Al Jazeera cited a journalist who said he was barred from taking videos and images by Indian soldiers.

With internet cut off, journalists working for news websites said they had not been able to update their pages since Monday, missing the biggest political development in Kashmir in the past seven decades.

And the journalists and photographers, who work for news organisations outside Kashmir, said they had to send their reports and photos through USB drives carried by people flying out of the region.

"For the past two days, The Indian Express reporters have been holed up in their office from where they walk around to meet residents and then return. In the office building itself, dozens of policemen have moved in, the corridors their temporary shelter," wrote journalist Muzamil Jaleel on his Facebook page after he was able to reach New Delhi from Srinagar on Tuesday. "Kashmir has been turned invisible even inside Kashmir," Jaleel wrote.



For journalists in the region, the blockade is unprecedented as even in most turbulent times they were able to file stories and reports, unlike now.

"We have now stopped going out. We fear for our lives. I was told by forces on the road that journalists are not allowed to move. This country cannot call itself to be a democracy," said a journalist who works for an Indian newspaper.

A photographer who works for an international news agency said he wanted to document the restrictions in the city but was told by security forces to leave before his camera was broken.

A foreign journalist who had arrived in Kashmir a week ago and was given permission by the Ministry of External Affairs said police arrived at her hotel in Srinagar on Saturday directed her to leave immediately.

"I was scheduled to stay but they insisted I leave immediately and I was forced to book my ticket and leave on Sunday morning," she said.

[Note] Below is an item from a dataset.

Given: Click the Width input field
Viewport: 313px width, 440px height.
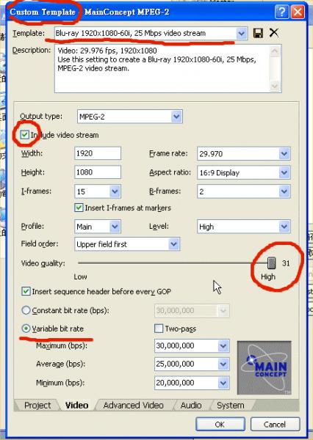Looking at the screenshot, I should [98, 153].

Meanwhile, newspaper hawkers said they were denied curfew passes by the security forces.

"We are helpless. Even we don't know what is happening. For the locals, it's even worse. We don't know if people are being killed or detained," said a Kashmiri female journalist.

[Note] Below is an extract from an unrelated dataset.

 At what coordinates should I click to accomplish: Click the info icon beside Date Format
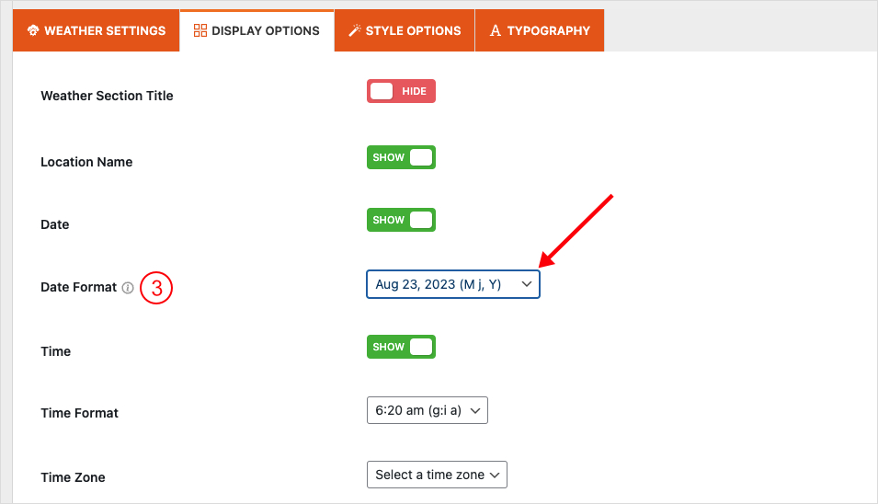click(128, 288)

On the other hand, the United Nations Human Rights spokesperson has expressed "great concern" over the information blackout in Occupied Kashmir.

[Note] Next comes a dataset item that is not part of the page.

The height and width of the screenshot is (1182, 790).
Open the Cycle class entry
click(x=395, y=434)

In a statement shared on Wednesday via a video on Twitter, the spokesperson said that what had already been observed to be a pattern was taken to a "new level" with the latest restrictions placed by India which he said "will exacerbate the human rights situation in the region".

"We are seeing again blanket telecommunications restrictions, perhaps more blanket than we have seen before.”

"These restrictions will prevent the people of [Occupied] Kashmir and their elected representatives from participating fully in democratic debate about the future status of Jammu and Kashmir," it observed.

"The fact that hardly any information at all is currently coming out is of great concern in itself," the statement concluded.